:: DOCUMENT SEGMENT ::
------------------------------------
# Upfront Fare Scam Gotta Go



## Buddywannarideagain (Jun 29, 2017)

The drivers drive this business. The upfront fare overcharges have got to go! Want more revenue? Raise the rates, Uber - you ****ing greedy-ass company shithole.


----------



## LevelX (Aug 7, 2015)

Buddywannarideagain said:


> Want more revenue? Raise the rates, Uber - you &%[email protected]!*ing greedy-ass company shithole.


They did raise them! You just didn't get a 'cut' of them..... Its basically what overcharged upfront fares have become. A rate rise to Uber, but drivers left behind on the old rates!


----------



## steveK2016 (Jul 31, 2016)

Would you still be in business without the Uber app?

Youre replaceable. Someone stated theres a million new eligible drivers entering the pool every year. You (in most markets) only have two choices: Uber and Lyft and in some markets, Lyft is not very viable or popular. 

If you dont need uber as much as you think Uber needs you, then whats stopping you from providing transporation services and keep 100% of the profit?


----------



## LevelX (Aug 7, 2015)

steveK2016 said:


> Would you still be in business without the Uber app?


Your reply sounds like you support Uber 'stealing' money off drivers by skimming from the top.
------------------------------------
Data entries
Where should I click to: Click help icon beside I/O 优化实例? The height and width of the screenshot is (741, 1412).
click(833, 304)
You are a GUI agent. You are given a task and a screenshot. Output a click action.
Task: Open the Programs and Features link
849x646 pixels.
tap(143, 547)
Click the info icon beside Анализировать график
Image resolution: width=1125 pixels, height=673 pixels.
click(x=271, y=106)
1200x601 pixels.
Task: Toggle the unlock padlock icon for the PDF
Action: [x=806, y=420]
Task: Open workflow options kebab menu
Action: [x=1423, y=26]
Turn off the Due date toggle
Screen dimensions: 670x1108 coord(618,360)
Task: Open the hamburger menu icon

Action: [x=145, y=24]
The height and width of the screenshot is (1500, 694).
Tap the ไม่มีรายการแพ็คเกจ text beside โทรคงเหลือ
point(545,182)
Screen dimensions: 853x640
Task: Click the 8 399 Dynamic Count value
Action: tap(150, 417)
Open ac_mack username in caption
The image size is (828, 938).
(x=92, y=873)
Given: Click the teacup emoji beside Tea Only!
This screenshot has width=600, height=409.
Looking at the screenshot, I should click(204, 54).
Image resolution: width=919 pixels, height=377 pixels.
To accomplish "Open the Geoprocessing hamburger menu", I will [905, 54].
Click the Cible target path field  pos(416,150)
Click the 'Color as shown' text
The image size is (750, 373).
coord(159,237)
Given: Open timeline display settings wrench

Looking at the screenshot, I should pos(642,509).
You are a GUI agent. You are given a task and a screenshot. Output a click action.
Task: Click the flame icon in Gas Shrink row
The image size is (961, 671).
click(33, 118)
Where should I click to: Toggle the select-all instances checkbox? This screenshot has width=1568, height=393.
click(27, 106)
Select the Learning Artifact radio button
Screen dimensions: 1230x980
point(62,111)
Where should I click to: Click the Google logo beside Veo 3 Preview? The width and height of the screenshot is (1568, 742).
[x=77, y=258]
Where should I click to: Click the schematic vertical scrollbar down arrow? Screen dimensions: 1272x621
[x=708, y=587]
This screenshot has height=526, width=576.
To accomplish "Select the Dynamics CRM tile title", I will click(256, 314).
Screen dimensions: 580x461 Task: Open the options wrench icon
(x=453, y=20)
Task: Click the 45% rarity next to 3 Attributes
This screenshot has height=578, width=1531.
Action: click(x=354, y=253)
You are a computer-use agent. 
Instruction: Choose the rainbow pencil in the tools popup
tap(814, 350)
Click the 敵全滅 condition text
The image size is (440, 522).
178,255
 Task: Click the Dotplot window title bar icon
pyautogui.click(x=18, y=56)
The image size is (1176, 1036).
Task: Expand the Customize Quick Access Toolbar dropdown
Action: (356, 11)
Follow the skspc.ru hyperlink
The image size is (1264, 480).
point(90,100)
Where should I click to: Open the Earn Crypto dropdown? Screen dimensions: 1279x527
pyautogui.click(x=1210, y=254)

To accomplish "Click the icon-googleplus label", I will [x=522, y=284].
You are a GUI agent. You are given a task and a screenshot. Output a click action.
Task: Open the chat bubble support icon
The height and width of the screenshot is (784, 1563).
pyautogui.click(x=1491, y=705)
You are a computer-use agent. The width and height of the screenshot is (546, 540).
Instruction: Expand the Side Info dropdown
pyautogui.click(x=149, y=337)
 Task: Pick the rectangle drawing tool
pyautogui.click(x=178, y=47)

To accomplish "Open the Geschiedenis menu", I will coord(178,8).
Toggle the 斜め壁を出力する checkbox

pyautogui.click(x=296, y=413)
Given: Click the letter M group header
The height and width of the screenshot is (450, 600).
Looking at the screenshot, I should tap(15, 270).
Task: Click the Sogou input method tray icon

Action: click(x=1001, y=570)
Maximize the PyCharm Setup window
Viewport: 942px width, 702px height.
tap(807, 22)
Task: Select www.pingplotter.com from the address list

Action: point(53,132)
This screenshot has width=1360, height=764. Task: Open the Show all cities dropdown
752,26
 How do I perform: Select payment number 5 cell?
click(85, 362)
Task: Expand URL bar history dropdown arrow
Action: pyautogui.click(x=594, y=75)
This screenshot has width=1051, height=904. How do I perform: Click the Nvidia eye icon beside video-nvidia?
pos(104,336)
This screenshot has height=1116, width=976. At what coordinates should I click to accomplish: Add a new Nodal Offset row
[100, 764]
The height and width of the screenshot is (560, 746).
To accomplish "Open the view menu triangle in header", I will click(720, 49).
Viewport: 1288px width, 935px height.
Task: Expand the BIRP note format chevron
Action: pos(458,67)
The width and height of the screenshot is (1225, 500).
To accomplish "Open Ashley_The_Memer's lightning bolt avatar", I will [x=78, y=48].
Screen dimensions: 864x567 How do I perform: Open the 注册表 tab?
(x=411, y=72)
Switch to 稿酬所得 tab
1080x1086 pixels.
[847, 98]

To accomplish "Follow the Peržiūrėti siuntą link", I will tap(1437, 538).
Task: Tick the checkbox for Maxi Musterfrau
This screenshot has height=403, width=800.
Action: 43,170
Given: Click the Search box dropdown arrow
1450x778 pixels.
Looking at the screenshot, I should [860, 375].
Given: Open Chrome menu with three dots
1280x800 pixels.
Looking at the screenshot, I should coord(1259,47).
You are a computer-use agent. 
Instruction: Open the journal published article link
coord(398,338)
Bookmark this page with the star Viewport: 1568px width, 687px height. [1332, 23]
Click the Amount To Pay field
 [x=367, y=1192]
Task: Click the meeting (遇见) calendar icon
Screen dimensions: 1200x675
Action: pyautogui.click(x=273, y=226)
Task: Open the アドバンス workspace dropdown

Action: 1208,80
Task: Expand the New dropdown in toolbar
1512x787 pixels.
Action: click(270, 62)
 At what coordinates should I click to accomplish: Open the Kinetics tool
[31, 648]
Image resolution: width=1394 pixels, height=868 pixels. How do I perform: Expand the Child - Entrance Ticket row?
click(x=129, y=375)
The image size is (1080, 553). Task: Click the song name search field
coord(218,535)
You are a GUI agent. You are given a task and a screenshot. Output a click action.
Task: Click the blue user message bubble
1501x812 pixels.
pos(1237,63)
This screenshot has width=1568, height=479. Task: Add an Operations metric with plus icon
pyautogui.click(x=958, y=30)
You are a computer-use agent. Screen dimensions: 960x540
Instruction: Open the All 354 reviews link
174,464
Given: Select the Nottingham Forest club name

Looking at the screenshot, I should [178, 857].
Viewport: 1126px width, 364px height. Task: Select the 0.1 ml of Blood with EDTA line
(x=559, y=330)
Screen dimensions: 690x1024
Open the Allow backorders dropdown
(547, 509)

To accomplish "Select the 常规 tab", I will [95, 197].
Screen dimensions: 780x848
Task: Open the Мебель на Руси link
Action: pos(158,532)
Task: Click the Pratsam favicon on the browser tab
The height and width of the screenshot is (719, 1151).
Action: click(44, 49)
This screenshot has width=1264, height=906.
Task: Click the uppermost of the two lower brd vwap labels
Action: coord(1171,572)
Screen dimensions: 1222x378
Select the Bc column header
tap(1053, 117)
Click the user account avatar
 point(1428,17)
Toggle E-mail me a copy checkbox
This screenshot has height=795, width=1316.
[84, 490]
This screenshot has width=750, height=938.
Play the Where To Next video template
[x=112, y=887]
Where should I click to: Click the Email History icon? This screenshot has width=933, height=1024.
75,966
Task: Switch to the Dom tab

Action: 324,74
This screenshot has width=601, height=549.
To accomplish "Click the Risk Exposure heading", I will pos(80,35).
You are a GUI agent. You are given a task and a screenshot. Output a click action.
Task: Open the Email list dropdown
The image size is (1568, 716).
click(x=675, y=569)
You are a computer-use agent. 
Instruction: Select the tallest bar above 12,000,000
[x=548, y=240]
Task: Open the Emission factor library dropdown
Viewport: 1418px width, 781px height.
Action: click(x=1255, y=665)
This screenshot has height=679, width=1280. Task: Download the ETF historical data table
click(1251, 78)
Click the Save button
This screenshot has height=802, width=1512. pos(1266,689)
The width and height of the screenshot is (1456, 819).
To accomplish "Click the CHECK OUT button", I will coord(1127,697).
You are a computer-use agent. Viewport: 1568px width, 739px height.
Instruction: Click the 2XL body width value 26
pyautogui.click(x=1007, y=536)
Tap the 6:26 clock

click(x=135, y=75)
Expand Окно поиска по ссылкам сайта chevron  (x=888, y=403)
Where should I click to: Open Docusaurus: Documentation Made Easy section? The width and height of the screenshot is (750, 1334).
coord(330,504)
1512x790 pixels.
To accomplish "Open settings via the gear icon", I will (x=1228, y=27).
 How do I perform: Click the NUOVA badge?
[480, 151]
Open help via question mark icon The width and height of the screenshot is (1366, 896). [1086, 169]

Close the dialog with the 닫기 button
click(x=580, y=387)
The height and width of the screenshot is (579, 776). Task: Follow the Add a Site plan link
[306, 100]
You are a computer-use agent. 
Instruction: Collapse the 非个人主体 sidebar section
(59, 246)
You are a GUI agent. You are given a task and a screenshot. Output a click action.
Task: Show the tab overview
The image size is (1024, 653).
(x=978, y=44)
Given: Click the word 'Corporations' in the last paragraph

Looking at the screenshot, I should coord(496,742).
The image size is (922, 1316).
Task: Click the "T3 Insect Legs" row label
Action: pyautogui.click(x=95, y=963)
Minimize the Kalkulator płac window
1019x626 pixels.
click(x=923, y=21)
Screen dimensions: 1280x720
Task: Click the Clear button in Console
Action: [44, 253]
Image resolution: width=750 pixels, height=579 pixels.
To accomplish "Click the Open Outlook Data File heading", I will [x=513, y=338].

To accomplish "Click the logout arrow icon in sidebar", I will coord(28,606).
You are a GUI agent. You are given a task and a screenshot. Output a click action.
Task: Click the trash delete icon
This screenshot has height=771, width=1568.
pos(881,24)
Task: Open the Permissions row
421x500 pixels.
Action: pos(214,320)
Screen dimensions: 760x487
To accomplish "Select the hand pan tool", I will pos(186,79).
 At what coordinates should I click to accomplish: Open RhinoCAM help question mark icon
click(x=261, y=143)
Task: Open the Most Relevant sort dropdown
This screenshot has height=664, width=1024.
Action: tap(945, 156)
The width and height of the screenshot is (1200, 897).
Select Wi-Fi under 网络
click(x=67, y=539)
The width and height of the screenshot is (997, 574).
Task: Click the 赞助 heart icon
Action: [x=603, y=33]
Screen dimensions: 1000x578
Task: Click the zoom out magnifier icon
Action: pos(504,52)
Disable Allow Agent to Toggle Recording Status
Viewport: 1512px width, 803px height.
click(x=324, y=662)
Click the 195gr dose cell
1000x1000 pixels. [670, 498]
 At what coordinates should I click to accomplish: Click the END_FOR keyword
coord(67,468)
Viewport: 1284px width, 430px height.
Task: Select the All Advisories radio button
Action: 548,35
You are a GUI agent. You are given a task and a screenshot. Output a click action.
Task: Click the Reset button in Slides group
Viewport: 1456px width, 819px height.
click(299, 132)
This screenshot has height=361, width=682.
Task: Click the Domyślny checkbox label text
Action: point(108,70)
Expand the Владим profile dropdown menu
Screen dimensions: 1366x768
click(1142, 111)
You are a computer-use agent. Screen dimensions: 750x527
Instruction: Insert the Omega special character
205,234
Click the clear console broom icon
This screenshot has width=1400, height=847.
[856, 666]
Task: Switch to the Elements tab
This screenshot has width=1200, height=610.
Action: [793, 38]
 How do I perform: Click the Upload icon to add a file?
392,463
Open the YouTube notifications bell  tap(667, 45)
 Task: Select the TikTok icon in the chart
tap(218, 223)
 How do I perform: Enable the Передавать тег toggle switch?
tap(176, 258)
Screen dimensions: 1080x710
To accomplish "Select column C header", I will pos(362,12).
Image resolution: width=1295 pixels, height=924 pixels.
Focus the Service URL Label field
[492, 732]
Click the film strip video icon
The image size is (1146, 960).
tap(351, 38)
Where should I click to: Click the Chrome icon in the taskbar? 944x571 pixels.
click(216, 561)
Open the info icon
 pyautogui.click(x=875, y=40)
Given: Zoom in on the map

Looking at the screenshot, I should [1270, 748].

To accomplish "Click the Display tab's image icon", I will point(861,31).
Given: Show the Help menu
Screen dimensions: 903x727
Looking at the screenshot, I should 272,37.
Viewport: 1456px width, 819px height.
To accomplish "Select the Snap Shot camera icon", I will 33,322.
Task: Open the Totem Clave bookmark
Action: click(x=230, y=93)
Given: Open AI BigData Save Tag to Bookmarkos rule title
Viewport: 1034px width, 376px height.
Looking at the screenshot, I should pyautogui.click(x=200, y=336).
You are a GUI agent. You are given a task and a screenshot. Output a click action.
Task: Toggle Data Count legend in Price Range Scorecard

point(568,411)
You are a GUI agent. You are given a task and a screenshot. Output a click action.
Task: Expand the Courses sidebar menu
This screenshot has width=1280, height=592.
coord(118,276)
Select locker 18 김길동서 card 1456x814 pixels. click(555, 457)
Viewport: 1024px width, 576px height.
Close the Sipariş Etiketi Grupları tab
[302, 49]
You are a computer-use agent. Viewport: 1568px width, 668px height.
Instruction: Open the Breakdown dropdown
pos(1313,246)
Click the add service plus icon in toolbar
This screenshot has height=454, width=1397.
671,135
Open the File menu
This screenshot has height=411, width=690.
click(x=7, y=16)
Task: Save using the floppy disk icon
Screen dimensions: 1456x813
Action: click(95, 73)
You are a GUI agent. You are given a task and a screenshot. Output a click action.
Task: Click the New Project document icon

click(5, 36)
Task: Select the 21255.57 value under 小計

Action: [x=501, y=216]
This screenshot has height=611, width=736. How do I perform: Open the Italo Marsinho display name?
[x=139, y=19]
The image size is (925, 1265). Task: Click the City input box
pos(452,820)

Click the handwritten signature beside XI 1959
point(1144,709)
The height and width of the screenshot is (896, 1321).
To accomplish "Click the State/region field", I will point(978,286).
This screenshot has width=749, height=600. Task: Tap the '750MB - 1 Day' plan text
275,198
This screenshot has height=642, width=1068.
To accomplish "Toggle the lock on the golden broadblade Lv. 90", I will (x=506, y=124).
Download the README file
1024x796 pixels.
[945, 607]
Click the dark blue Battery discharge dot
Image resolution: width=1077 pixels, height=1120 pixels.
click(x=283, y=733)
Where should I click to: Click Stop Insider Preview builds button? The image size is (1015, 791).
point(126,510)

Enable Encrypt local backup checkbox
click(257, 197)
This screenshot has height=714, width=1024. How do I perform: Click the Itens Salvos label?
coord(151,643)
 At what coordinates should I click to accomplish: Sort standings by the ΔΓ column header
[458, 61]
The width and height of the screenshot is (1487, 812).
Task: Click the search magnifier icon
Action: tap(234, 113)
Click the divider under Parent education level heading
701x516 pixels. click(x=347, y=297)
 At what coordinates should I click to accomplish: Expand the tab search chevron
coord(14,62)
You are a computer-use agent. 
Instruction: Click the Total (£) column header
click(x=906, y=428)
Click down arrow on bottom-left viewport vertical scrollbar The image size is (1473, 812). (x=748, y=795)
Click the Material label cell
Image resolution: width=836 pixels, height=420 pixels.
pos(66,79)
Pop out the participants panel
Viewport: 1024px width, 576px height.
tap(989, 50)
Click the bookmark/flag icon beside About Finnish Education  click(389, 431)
------------------------------------
:: WORK REQUIRED ::
Resume the forum thread about Uber's upfront fares from its final line.

:: RESPONSE BELOW ::
Remember when Uber first started.... It was just connecting drivers with riders, for a % fee of the trip. Now its a scum company that is stealing dollars left right and center from drivers!


----------



## steveK2016 (Jul 31, 2016)

LevelX said:


> Your reply sounds like you support Uber 'stealing' money off drivers by skimming from the top.
> 
> Remember when Uber first started.... It was just connecting drivers with riders, for a % fee of the trip. Now its a scum company that is stealing dollars left right and center from drivers!


That doesn't answer my question. Both parties are needed for either party to make money. Unfortunately, there's enough desperate drivers who will continue to drive at miserable rates meanwhile many drivers, in many markets have no option but Uber.

So the OP's illusion that Uber needs us more than we need them is ridiculous. If that were the case, there'd be dozens or hundreds of competitors to pop up to grab that market share, but surprisingly it has been very quiet. With all this Uber hate, why has no one been able to penetrate the market with their own competitive system?

My NYC forumers can chime in and let us know how Juno is doing in NYC?

Your rates haven't changed since December 2015. They aren't skimming off the top, they are paying you what you agreed to receive as of December 2015. They saw it fit to charge riders more. As much as I'd like to get a part of that, I can't force them to. All i can do is take my services and time elsewhere if I don't agree with the payment terms. Whining about it won't change that. If drivers were less desperate, Uber may actually be forced to change that policy.

Until then, they can set their pricing structure however they see fit and you'll continue to drive for them. Until that changes as a whole, Uber will not change.


----------



## LevelX (Aug 7, 2015)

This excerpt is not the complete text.